> What is asked: Reproduce verbatim the rows that begin with the line containing "Task: Navigate to Environments in the sidebar" and end with the line containing "pyautogui.click(x=1076, y=187)", both included.

> Given records:
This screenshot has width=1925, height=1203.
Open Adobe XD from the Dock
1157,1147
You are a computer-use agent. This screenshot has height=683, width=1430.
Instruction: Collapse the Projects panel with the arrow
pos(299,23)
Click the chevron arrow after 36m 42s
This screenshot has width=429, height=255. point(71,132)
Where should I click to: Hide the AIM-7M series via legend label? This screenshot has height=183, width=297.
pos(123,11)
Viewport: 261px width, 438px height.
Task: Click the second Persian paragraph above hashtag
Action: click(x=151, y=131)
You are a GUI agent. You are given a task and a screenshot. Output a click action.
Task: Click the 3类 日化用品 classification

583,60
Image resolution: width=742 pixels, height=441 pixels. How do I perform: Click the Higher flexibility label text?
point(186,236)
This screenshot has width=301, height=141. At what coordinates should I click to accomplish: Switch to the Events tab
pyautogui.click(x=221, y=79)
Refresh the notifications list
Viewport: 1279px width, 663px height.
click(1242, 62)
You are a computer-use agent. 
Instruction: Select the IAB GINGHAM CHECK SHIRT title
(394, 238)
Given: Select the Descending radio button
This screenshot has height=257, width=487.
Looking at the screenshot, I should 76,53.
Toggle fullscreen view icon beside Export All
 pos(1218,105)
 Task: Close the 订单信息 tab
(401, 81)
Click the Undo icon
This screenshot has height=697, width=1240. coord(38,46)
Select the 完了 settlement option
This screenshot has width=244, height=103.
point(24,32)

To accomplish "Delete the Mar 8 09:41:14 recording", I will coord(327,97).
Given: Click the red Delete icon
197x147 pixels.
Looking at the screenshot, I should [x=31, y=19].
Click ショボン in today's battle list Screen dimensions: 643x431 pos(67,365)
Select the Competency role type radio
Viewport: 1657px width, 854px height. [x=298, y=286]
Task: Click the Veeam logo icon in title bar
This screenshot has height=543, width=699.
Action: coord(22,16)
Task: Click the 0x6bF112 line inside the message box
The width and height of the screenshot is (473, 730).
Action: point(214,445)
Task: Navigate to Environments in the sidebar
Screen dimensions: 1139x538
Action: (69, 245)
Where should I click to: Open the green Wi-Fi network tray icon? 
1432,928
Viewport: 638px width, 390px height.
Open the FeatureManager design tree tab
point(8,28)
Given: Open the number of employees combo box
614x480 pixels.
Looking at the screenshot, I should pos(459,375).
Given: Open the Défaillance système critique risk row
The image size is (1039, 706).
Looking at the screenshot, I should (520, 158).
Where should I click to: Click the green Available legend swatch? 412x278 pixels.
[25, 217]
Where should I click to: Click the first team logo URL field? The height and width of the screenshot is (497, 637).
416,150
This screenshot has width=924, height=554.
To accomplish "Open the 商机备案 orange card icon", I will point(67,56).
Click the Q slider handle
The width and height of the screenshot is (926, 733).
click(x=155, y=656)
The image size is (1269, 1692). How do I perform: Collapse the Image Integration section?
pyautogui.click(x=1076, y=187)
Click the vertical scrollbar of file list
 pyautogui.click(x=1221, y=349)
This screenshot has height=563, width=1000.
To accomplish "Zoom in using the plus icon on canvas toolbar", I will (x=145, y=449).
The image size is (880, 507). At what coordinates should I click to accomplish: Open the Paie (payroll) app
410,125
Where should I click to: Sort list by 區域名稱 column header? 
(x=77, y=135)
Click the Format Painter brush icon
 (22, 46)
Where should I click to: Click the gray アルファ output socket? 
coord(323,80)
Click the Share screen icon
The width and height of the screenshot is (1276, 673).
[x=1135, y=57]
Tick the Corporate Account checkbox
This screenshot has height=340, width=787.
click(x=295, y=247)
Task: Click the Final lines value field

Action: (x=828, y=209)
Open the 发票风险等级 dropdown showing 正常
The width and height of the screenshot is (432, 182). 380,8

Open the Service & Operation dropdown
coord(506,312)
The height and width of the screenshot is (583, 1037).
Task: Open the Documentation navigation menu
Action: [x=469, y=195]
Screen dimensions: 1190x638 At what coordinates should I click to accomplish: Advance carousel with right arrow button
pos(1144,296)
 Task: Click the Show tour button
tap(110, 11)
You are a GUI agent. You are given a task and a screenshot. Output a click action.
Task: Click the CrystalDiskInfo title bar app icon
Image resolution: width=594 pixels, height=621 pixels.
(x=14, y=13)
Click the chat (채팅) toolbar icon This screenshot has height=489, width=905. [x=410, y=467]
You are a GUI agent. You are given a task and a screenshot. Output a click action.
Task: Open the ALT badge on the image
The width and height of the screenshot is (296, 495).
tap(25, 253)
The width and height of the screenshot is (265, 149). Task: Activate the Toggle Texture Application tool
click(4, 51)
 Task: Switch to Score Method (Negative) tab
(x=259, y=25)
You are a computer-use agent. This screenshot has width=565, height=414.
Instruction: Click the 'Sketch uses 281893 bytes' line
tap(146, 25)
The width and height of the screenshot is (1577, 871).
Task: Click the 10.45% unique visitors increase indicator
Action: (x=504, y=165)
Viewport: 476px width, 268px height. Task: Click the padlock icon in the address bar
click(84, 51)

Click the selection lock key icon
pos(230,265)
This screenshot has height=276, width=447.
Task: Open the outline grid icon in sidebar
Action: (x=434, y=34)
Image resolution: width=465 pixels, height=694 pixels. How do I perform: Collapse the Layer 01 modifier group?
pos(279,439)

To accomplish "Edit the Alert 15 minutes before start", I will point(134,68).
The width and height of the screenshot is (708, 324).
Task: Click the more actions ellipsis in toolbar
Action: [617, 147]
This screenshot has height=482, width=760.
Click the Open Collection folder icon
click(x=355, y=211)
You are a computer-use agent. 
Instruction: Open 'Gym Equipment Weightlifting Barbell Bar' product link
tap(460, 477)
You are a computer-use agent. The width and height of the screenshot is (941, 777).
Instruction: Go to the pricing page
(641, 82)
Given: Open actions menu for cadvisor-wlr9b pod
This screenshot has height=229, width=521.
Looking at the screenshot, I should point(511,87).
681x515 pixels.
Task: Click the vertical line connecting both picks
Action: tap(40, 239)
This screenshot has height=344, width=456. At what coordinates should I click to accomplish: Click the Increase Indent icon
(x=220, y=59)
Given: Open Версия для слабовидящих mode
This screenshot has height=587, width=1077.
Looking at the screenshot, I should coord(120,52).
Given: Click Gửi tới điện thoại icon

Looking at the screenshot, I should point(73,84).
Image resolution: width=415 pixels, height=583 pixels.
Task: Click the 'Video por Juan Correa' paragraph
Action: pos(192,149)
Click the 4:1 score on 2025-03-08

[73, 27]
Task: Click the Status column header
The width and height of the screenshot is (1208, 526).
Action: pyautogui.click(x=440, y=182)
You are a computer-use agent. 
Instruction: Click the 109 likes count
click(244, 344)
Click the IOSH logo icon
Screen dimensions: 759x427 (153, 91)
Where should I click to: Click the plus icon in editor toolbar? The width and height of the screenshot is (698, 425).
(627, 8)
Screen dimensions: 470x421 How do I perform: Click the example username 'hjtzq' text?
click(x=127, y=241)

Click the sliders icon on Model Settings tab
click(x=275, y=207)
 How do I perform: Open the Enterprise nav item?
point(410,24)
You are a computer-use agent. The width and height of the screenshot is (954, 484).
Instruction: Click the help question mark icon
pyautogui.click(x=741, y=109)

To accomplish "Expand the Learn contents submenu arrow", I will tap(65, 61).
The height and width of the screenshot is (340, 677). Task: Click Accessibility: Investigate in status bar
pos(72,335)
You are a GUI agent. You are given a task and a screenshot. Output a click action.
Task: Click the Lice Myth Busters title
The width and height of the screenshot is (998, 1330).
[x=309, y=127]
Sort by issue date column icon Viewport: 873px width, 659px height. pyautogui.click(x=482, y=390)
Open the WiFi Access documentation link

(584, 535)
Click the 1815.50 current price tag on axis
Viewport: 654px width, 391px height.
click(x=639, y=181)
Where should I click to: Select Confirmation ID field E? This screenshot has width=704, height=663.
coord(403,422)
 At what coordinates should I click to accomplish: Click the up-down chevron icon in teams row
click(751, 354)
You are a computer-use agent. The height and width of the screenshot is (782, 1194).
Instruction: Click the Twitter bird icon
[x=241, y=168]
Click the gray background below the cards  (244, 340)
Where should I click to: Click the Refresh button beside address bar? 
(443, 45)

> Solved problem:
Task: Navigate to Environments in the sidebar
Screen dimensions: 1139x538
Action: (69, 245)
Where should I click to: Open the green Wi-Fi network tray icon? 
1432,928
Viewport: 638px width, 390px height.
Open the FeatureManager design tree tab
point(8,28)
Given: Open the number of employees combo box
614x480 pixels.
Looking at the screenshot, I should pos(459,375).
Given: Open the Défaillance système critique risk row
The image size is (1039, 706).
Looking at the screenshot, I should (520, 158).
Where should I click to: Click the green Available legend swatch? 412x278 pixels.
[25, 217]
Where should I click to: Click the first team logo URL field? The height and width of the screenshot is (497, 637).
416,150
This screenshot has width=924, height=554.
To accomplish "Open the 商机备案 orange card icon", I will point(67,56).
Click the Q slider handle
The width and height of the screenshot is (926, 733).
click(x=155, y=656)
The image size is (1269, 1692). How do I perform: Collapse the Image Integration section?
pyautogui.click(x=1076, y=187)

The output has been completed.